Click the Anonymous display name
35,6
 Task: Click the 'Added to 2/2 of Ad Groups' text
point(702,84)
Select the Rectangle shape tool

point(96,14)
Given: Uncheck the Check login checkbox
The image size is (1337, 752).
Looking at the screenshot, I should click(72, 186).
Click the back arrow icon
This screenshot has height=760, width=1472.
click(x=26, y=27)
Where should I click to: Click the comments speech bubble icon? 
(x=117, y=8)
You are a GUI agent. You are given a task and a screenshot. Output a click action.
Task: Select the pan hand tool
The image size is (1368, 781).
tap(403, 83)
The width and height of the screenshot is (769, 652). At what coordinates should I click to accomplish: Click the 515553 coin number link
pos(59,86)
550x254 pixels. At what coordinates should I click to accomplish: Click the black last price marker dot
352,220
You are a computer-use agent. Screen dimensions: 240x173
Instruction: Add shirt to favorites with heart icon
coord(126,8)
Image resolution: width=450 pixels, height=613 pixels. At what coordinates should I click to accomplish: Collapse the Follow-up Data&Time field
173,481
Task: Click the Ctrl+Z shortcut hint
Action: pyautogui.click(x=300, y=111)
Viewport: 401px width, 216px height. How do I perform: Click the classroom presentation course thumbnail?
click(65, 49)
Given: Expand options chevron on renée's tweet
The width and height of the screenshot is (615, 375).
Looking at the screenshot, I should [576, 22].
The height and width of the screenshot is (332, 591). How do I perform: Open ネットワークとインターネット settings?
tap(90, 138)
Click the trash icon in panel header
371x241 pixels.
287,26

_Problem description_
Scan the data for lines containing "agent" and copy all of them.

_Result of this task_
You are a GUI agent. You are given a task and a screenshot. Output a click action.
You are a computer-use agent. Screen dimensions: 240x173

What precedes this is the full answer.